Can you share with us what happened to the old Jewish cemetery in Hamedan located near the Esther and Mordechai shrine under the current Iranian regime?

The Hamedan Jewish cemetery did not have a deed and so was easy to take over. Unlike the old days, this time there was no compensation, either in cash or in kind, but at least they agreed to leave the new graves which according to Jewish law were considered sacred for 40 years, to remain untouched. The older graves were covered by dirt and planted over and are now forming the main part of the new public park called "Park-eh Laleh", about 800 meters away from the Naavi in a straight line. The remains of the deceased have been left in place. The more recent graves were originally separated from the park by a fence, but recent pictures show many gravestones in place with the public using them as seats or walking over them. One can presume that as time passes and the 40-year limit expires, the remaining graves will also be removed or covered. As far as pictures have shown, the last grave in this last cemetery dates back to 1982. A recent visitor who had asked some young Iranians in the "park" about who these gravestones with strange writings had belonged to, was told the these were some Chinese who used to live in Hamedan!

In May 2020, arsonists fire bombed the synagogue next to the Esther and Mordechai tombs. Can you share some of the other past instances where the tombs were attacked by Muslim radicals in the area?

There have been two other times when the shrine has been threatened and marked for destruction by Muslim fanatics. The first time in memory was during World War two when the Farsi language Radio Berlin incited "fellow" Aryans to destroy the shrine and take revenge for Purim's events when the Jews and their Persian allies had destroyed their enemies led by Haman whom the Hitlerites claimed as an Aryan.
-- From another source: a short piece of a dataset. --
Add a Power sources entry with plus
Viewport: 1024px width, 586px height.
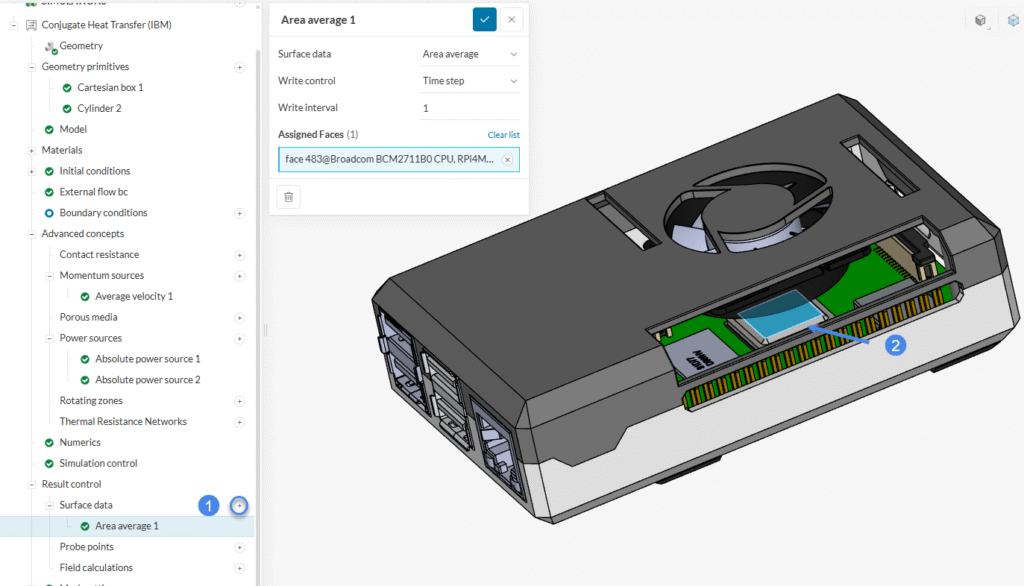239,338
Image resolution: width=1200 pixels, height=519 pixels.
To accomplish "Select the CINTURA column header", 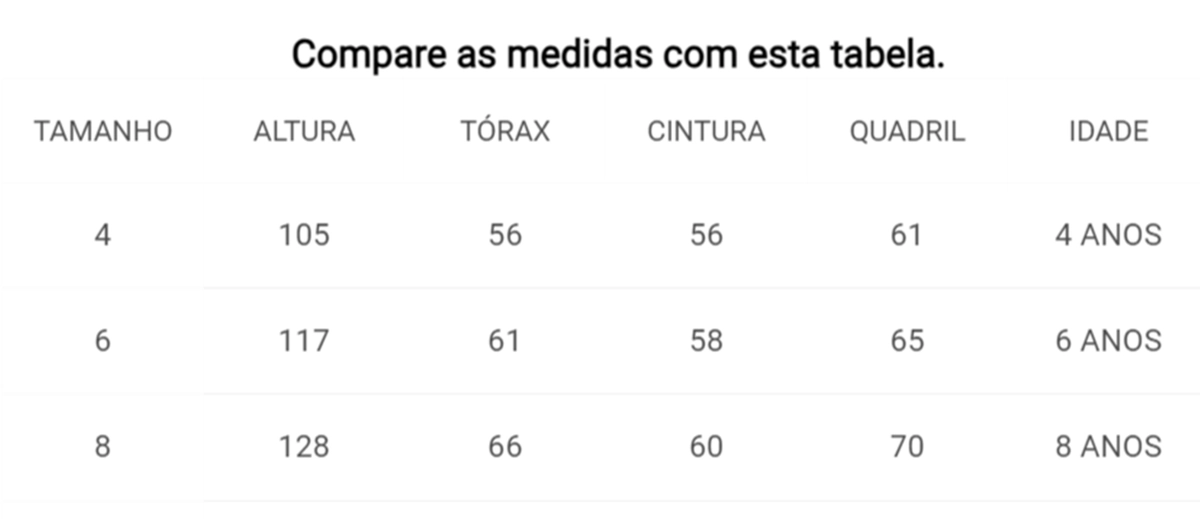I will pos(706,131).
The second time began during the presidency of the Holocaust denying Ahmadinejad who incited the people again. This legacy has continued beyond Ahmadinejad and once every few years, we have seen hateful articles in Iranian sources inside and outside Iran, while Islamic Militia students of the Hamedan University have attempted attacks on the shrine several times.

How does the Iranian regime today twist the story of Purim to advance its anti-Semitic agenda and stir Jew hatred in Iran?

The Iranian regime has repeatedly encouraged the distribution of false information about the Purim incident, by portraying Haman as "Persian" and the Jews as "anti-Persians" staging a coup against the Persian civilization. Educated scholars know this is nonsense because the oldest available sources writing about Purim-- the Book of Esther and the narrative of Josephus, have both clearly indicated Haman's non-Persian roots and have mentioned not only Mordechai's loyalty, but the participation of Persian forces and their allies all over the Empire in subduing the Haman plot.

The Islamist regime in Iran which is the representative and the remnant of the Arabic genocidal invasion and colonization of Persia, has from its beginning declared its pride in the destruction of the pre-Islamic Persian civilization and only pretends to be patriotic when it comes to demonizing the Jews. For about one thousand years after the Purim incident the Jews lived under the Persian dynasties and served them as governors, soldiers and even had more than one queen mothering future Persian kings. During these times the Persians never brought up such false Purim accusations against the Jews, until the anti-Semites and pro-Hitler figures in Iran invented false narratives in the 20th century and the Islamic regime’s propagandists revived them in the past decades for their present day use.